§ **How to complete this task**:
When the word "computer" shows up in a line of the records below, copy that line.

• • • • • • •

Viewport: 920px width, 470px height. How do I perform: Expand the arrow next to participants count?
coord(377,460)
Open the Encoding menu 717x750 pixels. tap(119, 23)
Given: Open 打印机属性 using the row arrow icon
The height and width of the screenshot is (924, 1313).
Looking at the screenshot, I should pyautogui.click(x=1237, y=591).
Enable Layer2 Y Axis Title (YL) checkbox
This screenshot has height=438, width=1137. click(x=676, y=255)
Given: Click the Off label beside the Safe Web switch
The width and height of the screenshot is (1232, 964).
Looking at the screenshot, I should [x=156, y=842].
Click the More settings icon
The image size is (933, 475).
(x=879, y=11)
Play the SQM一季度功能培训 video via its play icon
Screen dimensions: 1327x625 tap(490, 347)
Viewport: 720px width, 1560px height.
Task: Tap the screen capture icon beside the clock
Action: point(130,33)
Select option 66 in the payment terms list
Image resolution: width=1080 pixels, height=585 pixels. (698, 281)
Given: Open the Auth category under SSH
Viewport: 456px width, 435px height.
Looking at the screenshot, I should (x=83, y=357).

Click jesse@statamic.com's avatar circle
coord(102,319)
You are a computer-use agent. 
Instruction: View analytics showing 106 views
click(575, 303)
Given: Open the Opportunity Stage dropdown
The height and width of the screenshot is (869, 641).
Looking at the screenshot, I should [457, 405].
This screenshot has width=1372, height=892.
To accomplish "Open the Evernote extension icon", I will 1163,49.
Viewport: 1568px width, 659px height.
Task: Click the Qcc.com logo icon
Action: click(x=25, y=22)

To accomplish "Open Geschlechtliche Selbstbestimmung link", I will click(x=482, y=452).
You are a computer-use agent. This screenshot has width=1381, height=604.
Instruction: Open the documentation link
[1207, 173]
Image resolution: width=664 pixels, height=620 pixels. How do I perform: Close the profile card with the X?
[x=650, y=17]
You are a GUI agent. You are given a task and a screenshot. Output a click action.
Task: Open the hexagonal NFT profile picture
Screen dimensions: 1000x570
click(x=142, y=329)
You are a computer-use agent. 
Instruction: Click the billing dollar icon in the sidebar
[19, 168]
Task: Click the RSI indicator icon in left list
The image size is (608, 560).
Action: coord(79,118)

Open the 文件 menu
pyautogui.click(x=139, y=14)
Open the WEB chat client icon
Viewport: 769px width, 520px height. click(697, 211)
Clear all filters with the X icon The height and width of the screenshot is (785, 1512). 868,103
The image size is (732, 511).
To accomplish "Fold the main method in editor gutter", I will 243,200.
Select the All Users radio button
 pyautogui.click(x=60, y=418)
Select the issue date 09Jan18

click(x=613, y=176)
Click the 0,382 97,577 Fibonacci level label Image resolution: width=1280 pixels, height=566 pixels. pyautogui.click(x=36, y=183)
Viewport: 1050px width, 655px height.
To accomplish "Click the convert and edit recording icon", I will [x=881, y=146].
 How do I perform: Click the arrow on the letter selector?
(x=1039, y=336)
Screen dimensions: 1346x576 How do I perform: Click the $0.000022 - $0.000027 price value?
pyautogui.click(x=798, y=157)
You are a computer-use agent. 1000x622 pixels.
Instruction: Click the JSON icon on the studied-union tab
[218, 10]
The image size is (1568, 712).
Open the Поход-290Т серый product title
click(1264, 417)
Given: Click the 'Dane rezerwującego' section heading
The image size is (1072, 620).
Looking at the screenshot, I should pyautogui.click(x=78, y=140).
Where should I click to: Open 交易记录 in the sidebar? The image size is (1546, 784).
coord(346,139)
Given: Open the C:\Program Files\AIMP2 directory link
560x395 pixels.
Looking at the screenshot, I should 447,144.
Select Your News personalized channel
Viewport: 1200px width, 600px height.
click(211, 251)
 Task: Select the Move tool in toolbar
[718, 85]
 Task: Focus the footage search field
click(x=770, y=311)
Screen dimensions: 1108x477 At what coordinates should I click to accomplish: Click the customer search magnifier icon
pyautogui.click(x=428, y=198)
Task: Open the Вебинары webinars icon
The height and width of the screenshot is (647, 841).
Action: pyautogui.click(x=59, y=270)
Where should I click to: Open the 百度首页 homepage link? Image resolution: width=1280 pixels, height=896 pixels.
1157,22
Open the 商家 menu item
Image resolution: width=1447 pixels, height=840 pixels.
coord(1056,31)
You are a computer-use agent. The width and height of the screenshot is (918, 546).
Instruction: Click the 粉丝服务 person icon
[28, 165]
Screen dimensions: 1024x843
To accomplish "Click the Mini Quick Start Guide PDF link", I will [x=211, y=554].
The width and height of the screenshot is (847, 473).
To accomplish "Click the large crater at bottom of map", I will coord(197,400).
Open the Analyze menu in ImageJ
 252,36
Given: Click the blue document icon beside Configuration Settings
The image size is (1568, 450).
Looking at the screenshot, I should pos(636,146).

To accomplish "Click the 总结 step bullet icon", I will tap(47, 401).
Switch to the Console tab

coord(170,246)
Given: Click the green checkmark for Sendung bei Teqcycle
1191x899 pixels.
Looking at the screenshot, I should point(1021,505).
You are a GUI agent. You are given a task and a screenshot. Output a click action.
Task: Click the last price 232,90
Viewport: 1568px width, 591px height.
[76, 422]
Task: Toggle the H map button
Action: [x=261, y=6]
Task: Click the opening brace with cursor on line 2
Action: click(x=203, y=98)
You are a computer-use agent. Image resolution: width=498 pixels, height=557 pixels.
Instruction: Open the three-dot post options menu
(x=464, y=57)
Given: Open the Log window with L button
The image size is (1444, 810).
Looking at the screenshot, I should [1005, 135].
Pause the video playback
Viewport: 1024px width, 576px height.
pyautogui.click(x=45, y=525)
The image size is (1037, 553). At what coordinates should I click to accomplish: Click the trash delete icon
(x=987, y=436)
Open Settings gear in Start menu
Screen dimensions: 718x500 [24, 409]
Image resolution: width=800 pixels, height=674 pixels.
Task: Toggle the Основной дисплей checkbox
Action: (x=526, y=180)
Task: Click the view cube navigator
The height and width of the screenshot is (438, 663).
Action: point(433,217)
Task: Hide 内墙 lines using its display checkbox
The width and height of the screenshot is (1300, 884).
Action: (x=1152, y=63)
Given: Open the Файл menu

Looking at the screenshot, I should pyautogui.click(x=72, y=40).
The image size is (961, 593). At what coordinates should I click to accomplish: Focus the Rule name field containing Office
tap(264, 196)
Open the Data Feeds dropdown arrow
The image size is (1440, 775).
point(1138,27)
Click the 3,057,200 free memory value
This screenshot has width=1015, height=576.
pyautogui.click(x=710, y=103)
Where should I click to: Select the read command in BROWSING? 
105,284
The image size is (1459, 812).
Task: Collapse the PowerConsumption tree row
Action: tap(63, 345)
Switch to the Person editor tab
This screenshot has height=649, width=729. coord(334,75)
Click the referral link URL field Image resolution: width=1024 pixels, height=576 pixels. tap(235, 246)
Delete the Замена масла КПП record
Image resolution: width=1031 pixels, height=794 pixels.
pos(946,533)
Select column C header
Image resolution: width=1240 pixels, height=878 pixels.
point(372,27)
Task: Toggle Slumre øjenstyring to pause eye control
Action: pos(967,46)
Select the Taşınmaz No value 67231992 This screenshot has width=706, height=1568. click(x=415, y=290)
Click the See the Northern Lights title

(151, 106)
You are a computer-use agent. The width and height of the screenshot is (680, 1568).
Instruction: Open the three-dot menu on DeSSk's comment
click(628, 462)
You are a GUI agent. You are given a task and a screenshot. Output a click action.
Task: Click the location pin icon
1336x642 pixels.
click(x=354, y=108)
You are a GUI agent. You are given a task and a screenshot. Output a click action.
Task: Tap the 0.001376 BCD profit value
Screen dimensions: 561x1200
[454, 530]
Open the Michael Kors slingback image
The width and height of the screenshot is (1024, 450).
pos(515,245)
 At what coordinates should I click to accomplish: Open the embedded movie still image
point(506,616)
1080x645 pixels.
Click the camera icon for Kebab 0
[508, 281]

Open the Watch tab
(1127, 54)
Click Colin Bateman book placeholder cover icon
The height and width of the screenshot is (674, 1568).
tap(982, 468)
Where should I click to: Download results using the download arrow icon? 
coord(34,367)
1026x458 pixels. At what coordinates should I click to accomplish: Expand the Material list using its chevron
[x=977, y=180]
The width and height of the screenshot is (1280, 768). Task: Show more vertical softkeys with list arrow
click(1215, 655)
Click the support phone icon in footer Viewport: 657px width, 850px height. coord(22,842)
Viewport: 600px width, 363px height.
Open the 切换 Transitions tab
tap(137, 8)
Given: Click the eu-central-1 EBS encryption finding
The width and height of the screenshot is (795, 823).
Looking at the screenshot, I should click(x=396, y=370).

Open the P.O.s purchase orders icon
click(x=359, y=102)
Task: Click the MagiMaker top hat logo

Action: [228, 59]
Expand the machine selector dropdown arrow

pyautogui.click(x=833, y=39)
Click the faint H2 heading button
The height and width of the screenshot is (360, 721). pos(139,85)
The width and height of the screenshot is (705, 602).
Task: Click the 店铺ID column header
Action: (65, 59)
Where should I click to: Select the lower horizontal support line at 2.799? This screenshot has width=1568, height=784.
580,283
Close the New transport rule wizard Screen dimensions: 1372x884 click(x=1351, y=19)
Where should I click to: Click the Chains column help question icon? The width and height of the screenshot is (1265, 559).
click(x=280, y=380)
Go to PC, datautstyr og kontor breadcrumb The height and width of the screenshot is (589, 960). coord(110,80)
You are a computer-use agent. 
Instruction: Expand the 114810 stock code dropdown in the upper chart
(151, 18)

• • • • • • •

§ **Exercise output**:
You are a computer-use agent. 
You are a computer-use agent. This screenshot has width=1381, height=604.
You are a computer-use agent. 
You are a computer-use agent. 1000x622 pixels.
You are a computer-use agent. The width and height of the screenshot is (918, 546).
You are a computer-use agent. Image resolution: width=498 pixels, height=557 pixels.
You are a computer-use agent. The width and height of the screenshot is (680, 1568).
You are a computer-use agent. 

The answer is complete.